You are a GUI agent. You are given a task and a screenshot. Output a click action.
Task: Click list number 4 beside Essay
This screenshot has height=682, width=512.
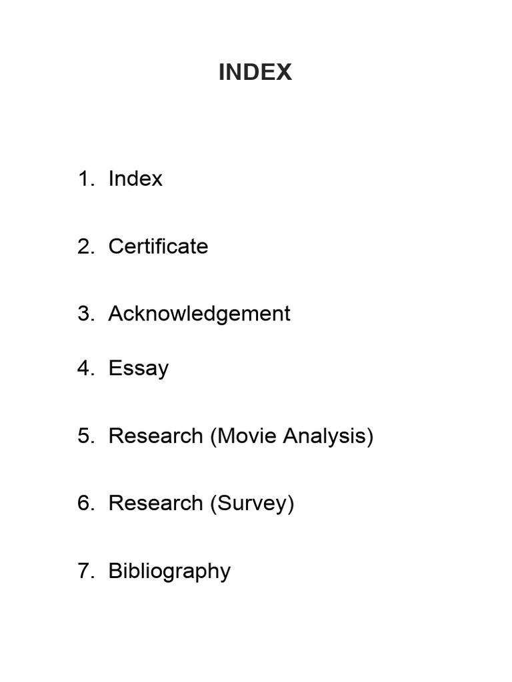pyautogui.click(x=86, y=368)
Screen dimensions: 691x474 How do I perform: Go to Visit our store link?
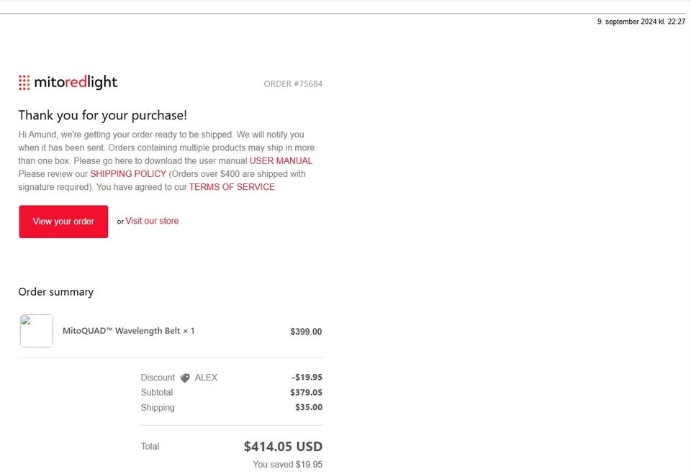(152, 221)
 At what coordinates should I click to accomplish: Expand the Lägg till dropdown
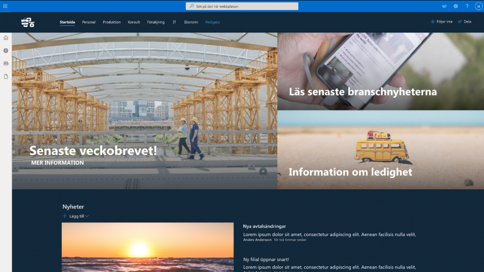(76, 216)
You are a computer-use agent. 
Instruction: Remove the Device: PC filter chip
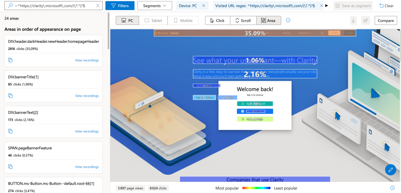click(x=204, y=6)
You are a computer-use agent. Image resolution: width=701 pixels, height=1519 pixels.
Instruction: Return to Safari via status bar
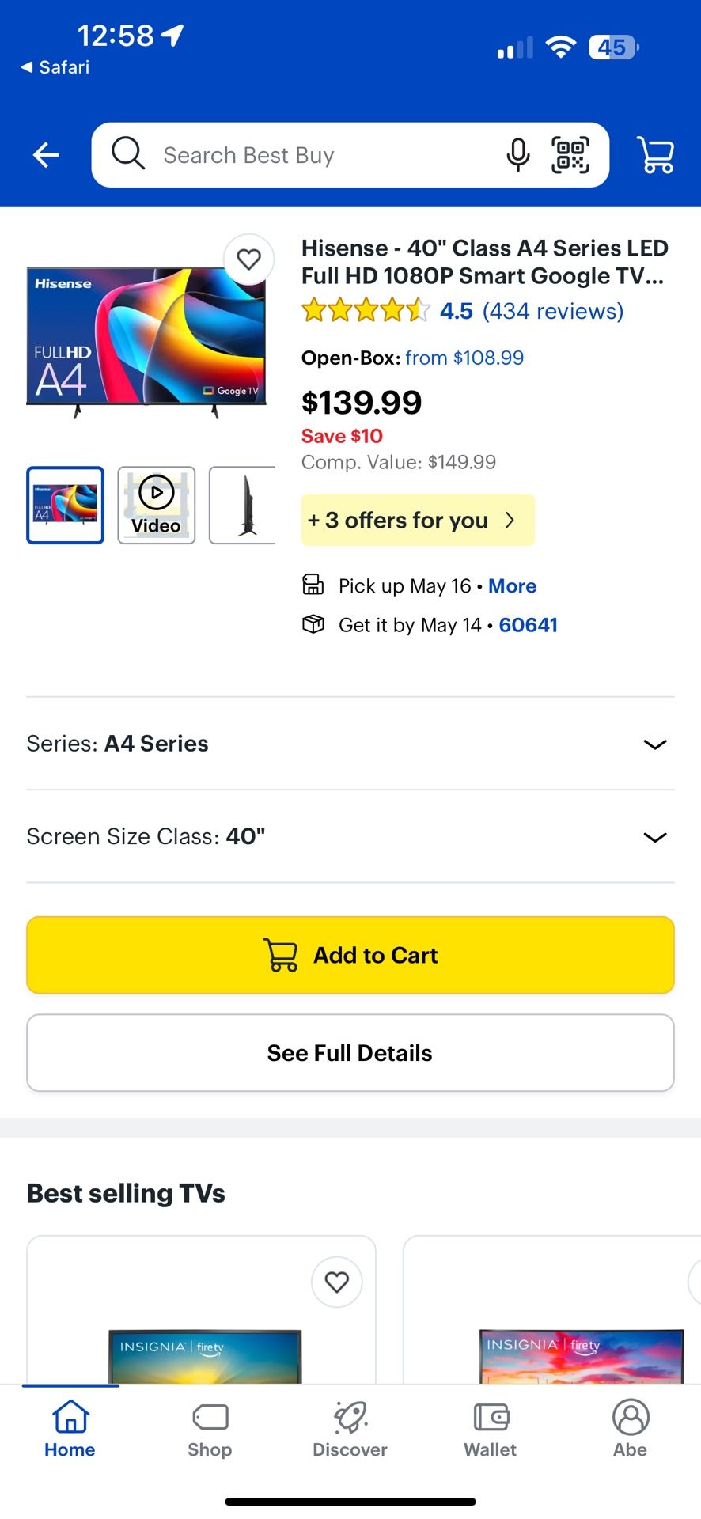55,67
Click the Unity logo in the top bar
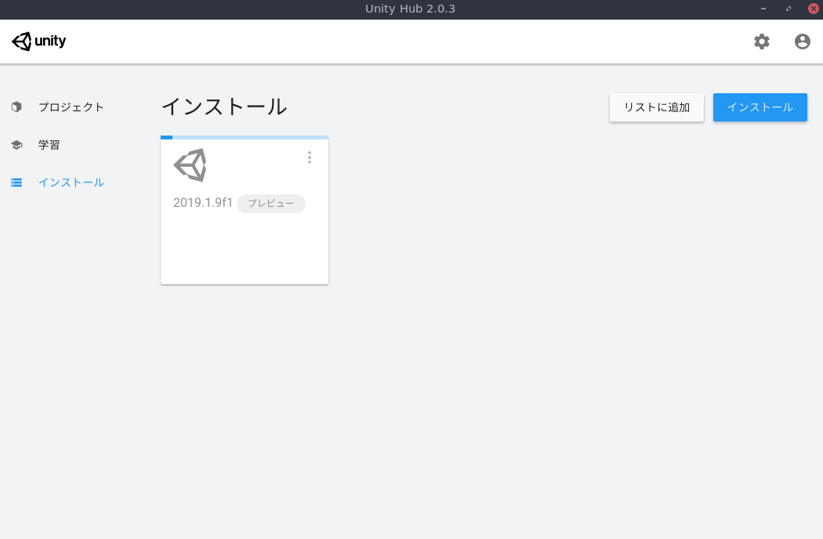This screenshot has width=823, height=539. (x=38, y=41)
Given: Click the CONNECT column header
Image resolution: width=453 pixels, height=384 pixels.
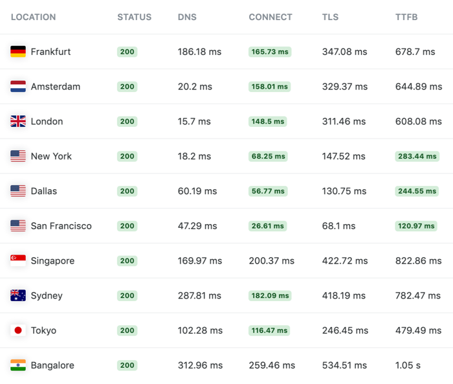Looking at the screenshot, I should pos(271,17).
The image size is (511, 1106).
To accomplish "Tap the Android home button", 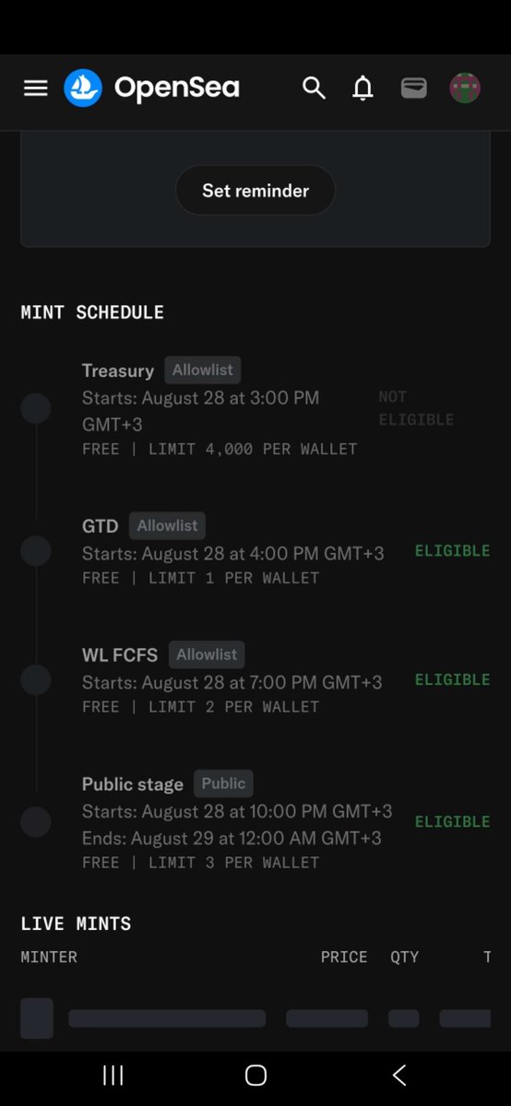I will (256, 1075).

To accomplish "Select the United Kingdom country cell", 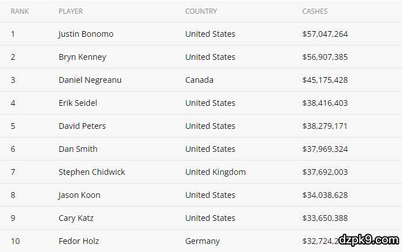I will 215,172.
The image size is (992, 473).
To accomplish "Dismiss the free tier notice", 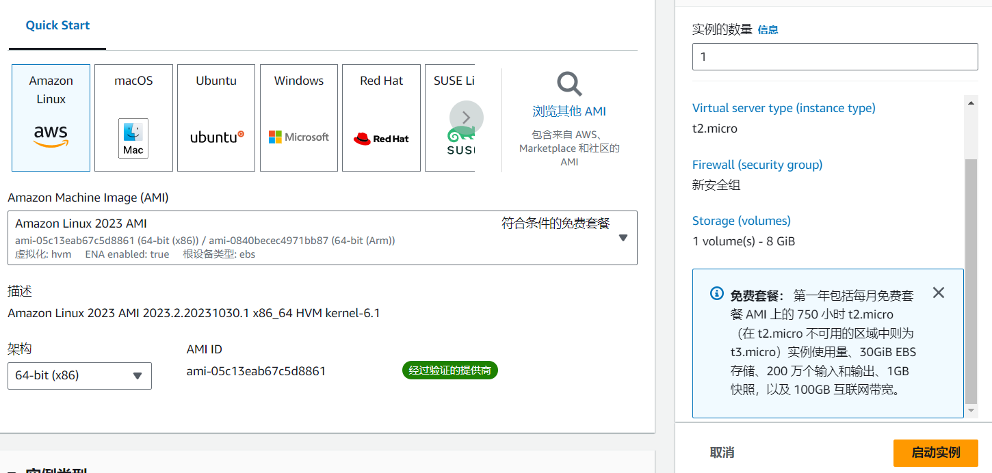I will click(x=938, y=293).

#####

REQUIRED WORK:
Count the lines of the data above that contain the word "Instruction". Reply with the number only.

CORRECT OUTPUT:
2